(Collected data entries)
◇ ◇ ◇ ◇ ◇

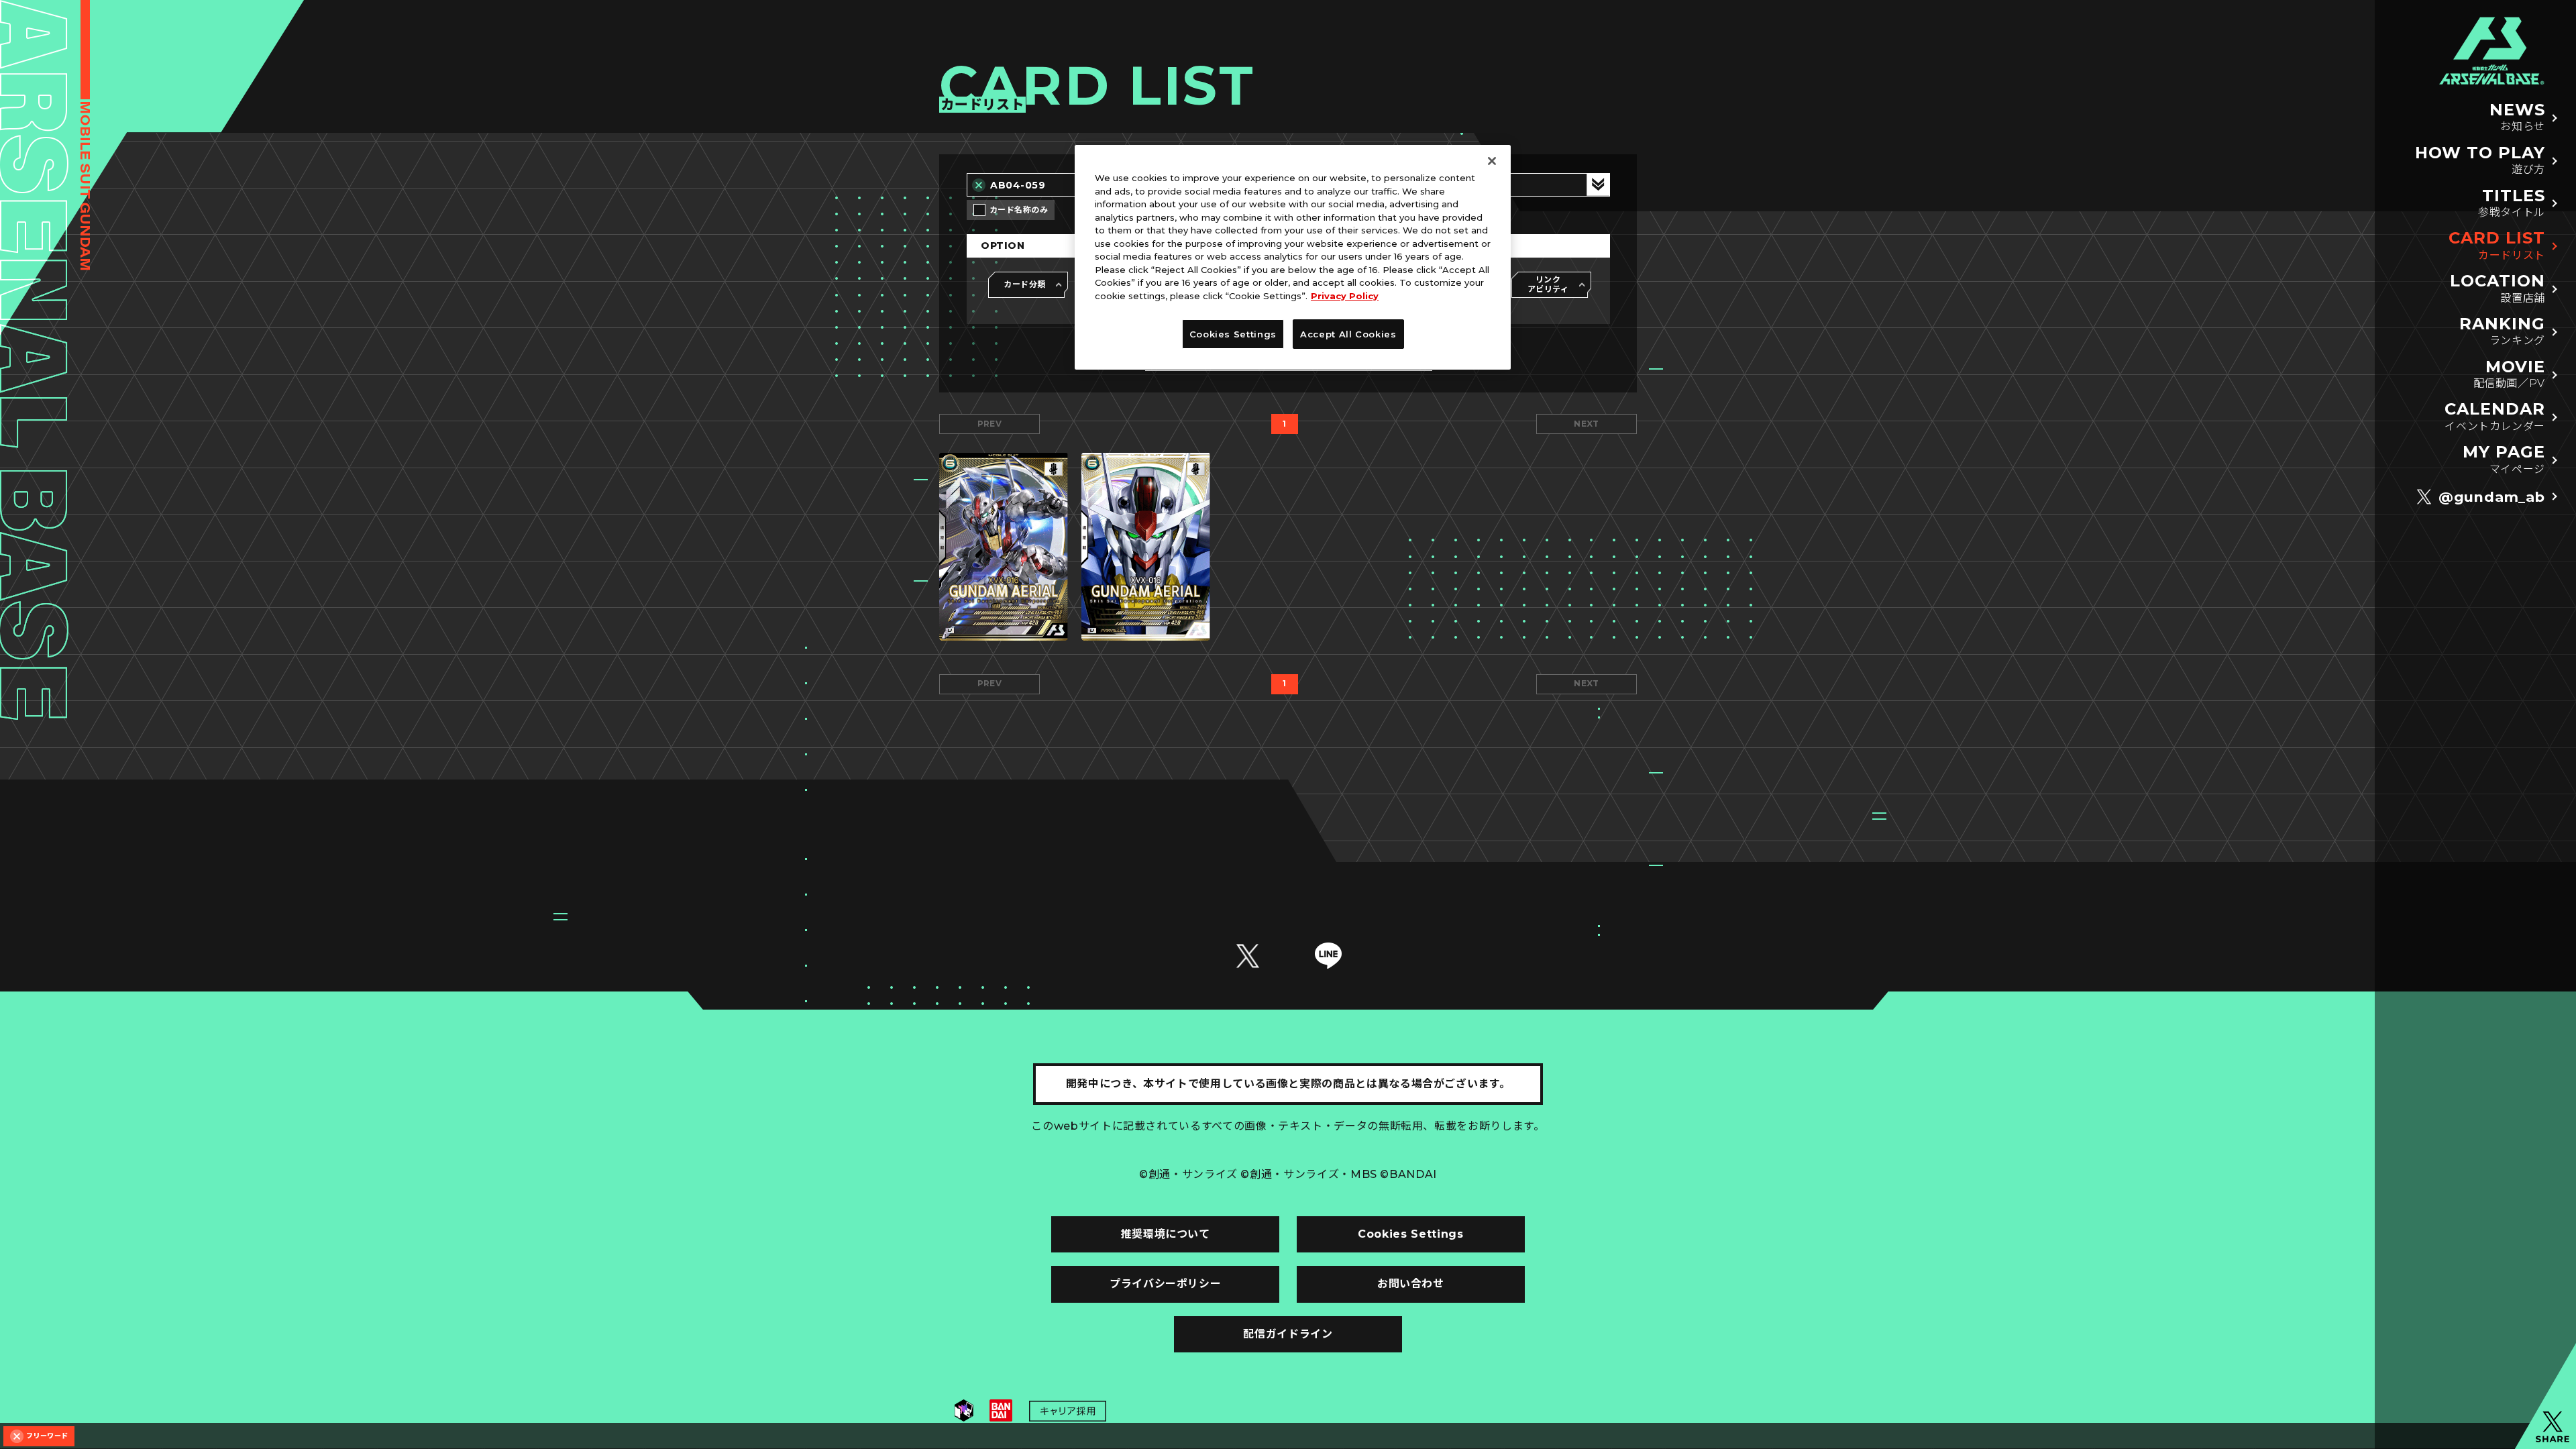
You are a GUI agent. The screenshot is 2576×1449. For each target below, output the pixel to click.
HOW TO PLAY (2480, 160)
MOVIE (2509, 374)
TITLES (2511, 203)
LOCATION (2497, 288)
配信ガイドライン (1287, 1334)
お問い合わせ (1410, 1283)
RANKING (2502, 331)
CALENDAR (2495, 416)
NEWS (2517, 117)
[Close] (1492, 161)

◇ ◇ ◇ ◇ ◇

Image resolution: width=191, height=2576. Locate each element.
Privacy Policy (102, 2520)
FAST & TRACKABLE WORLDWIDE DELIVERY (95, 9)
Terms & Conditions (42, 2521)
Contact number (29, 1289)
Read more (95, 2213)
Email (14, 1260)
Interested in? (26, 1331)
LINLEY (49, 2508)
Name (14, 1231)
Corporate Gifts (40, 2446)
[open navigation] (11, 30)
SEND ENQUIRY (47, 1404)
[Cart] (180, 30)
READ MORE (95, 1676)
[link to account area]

◇ ◇ ◇ ◇ ◇

Copy the records above exactly, beginning at the line that contains "FAST & TRACKABLE WORLDWIDE DELIVERY (95, 9)" and stopping after the line that contains "[link to account area]".

FAST & TRACKABLE WORLDWIDE DELIVERY (95, 9)
Terms & Conditions (42, 2521)
Contact number (29, 1289)
Read more (95, 2213)
Email (14, 1260)
Interested in? (26, 1331)
LINLEY (49, 2508)
Name (14, 1231)
Corporate Gifts (40, 2446)
[open navigation] (11, 30)
SEND ENQUIRY (47, 1404)
[Cart] (180, 30)
READ MORE (95, 1676)
[link to account area]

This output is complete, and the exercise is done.